Chicago Immigration March: Smaller Crowd Blamed On Flu Fears, Scheduling (VIDEO)
CHICAGO (AP) -- With drums banging and trumpets blowing, hundreds of people marched through downtown Chicago Friday demanding passage of an immigration law that provides a path to citizenship for illegal immigrants.
The marchers gathered at Union Park, west of Chicago's Loop, before setting off for Federal Plaza, about two miles away, for a rally held in the rain.
Maria D'Amezcua of the Latino division of the Rainbow/PUSH Coalition, and an organizer of the march, said the nation's estimated 12 million undocumented immigrants include people from many countries who should be allowed a chance at U.S. citizenship.
"We were able to speak not just for Mexicans, but for all the people of the world - Chinese, Palestinian - who are considered illegal who want citizenship in this country," she said.
Many of the activists expressed confidence that with President Barack Obama in the White House and a Democratic-controlled Congress, a favorable immigration reform law will eventually pass. But they said raids to round up illegal immigrants that became common during the Bush administration have continued under Obama.
About 15,000 people were expected, but far fewer turned out. D'Amezcua said many could not afford to take the day off from work and suggested that had the rally taken place over the weekend, more would have attended.
But Susana Avita was among those who said people stayed home out of concerns about swine flu. She said she set her fears aside because immigration reform is too important.
"I'm afraid, but I have to go on," Avita said. "I pray that nothing happens to me (but) I don't want fear to stop me."
Waukegan resident Armando Pena said he was disappointed more people didn't turn out and also blamed the low numbers on a combination of the flu and tough economic times.
"The economy is so bad they don't want to lose their jobs," said Pena, who organized a contingent of about 50 people.
Like in past marches, sprinkled among the heavily Hispanic crowd were Filipino, Asian and African immigrants.

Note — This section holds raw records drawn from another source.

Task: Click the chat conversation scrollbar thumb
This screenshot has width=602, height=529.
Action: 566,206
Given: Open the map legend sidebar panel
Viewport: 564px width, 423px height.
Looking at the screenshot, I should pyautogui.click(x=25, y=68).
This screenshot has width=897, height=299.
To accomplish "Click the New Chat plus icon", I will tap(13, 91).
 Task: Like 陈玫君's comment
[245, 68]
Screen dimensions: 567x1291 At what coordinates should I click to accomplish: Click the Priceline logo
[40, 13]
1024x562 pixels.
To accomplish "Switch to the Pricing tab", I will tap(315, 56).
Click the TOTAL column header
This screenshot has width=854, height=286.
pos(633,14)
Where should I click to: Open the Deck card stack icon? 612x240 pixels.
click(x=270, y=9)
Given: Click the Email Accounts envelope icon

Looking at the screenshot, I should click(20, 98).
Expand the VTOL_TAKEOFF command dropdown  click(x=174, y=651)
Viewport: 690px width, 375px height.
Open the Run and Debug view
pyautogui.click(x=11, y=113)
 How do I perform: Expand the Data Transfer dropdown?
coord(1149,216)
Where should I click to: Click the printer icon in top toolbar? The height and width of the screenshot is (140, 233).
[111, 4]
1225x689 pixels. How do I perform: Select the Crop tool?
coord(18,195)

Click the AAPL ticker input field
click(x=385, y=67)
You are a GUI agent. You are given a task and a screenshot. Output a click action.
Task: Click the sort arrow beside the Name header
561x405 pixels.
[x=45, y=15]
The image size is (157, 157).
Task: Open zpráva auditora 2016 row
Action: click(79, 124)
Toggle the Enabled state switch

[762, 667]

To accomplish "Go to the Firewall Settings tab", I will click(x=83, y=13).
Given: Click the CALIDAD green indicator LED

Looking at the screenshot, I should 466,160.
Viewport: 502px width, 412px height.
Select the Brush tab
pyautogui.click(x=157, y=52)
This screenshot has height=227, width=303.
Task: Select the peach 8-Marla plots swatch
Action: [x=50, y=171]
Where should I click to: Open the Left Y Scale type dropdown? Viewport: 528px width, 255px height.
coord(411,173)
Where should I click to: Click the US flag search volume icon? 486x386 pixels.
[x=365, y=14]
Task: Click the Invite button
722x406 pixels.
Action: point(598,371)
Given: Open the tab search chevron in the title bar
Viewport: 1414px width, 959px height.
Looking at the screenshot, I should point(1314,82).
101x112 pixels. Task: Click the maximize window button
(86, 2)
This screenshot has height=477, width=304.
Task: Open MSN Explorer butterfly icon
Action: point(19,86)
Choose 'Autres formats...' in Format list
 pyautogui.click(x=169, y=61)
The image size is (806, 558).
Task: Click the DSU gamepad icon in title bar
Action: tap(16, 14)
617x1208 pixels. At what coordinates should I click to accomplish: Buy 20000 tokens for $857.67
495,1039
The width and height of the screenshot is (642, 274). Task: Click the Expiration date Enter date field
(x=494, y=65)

Young Sun Song, a community organizer with Chicago's Korean American Resource and Cultural Center, said she has been working since 1995 to promote immigration reform.
"It's not a Latino issue," she said. "We have a shared issue and a shared responsibility to come out to support immigration reform."
Song is a citizen but has a sister who entered the U.S. as the spouse of a student but failed to renew her visa. Song said her sister, who owns a dry cleaning business, has two sons who were born in the U.S.
"She is no threat to national security, she's patriotic, a hard worker and pays taxes," Song said. "We need a rational discussion of immigration reform."